I should probably point out, at this stage, that Mesa Verde National Park actually covers an area of 81 square miles and contains more than 600 Pueblo cliff dwellings, which sort of explains the US Government's eagerness to slap a protection order on the whole area and threaten people with jail for dropping anything on the ground or taking a pebble away with them as a souvenir. What I'm actually talking about when I refer to Mesa Verde is by far the most famous of the cliff dwellings, the so-called Cliff Palace. I wouldn't want you wandering aimlessly through the desert in Colorado trying to work out what the hell I was talking about. The Cliff Palace is very similar to Montezuma Castle in that it is an impressive ancient settlement embedded into a cliff face - the difference here, however, is that Mesa Verde is at ground level and therefore entirely accessible by foot. That's not to say, of course, that you can just wander up and start climbing over every surface - the site is carefully maintained, and tourists are led through by a guide who explains exactly what you're looking at and why she'll kick your ass all the way to Florida if you even so much as look as though you might be about to sit on anything of historical significance. Which is fair enough. The Cliff Palace is actually sited within a large cave and contains 23 round ceremonial rooms called kivas, each of which has been sunk into the cave floor in such a way that entry is only possible by climbing down from above. 150 rooms are crammed into the cave, surrounding the kivas and suggesting that the Cliff Palace was inhabited by quite a large community - many of these rooms are also sunken in the same way as the kivas, although one of the most imposing features of the Palace is a tall building known as Square Tower House, which reaches 26 feet in height and is constructed on four levels. This tower, however, was almost in ruins before the National Park Service restored it to what we can only assume was its former glory. The kivas and rooms of the Cliff Palace are formed from sandstone and held together by a mixture of mud, ash and water. Originally, many of the walls were painted in bright, perhaps ceremonial colours, but these have unfortunately faded and eroded away over time.

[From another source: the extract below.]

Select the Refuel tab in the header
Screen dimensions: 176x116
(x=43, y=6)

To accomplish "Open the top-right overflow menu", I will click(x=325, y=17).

The Pueblo people are often referred to as the Anasazi, more so since the X-Files introduced the term to the rest of the world in an attempt to look cool before realising that they didn't actually know how to end the series - a tradition continued some years later by the writers of "Lost". The Pueblo themselves don't actually like the term and will often consider you ignorant if you use it, which is probably entirely reasonable as they've never referred to themselves by any such name and Anaasazi is actually Navajo for "Ancient Enemy", which is hardly the highest complement you could give anyone. The Pueblo people are particularly well known because of their penchant for building multi-storey apartment blocks out of adobe mud and carving entire villages out of the cliff face at a time when other Native American peoples were perfectly happy to live in collections of Wigwams, Tepees or Straw huts made out of whatever local materials came to hand. This, of course, was probably born out of the necessity to keep out of the scorchingly hot weather in this part of the country - by building your homes into the face of a cliff, you ensure that the sun doesn't bother you for much of the day and that warm breezes from the surrounding desert keep your home pleasantly warm during the winter, something which certainly couldn't be said of a straw hut in the middle of nowhere. Nevertheless, we as a modern culture do tend to look on these high rise apartment blocks carved out of mud from sheer rock faces with something approaching incredulity, finding it hard to believe that such a thing could be possible without modern tools, mechanical diggers, cranes and about a billion dollars in financing. We're conceited like that. Probably the only reason why nobody has ever thought to demolish the Great Pyramid of Giza or raze Stonehenge to the ground is because we have a fascination with looking at things from bygone times and refusing to believe that they could possibly exist.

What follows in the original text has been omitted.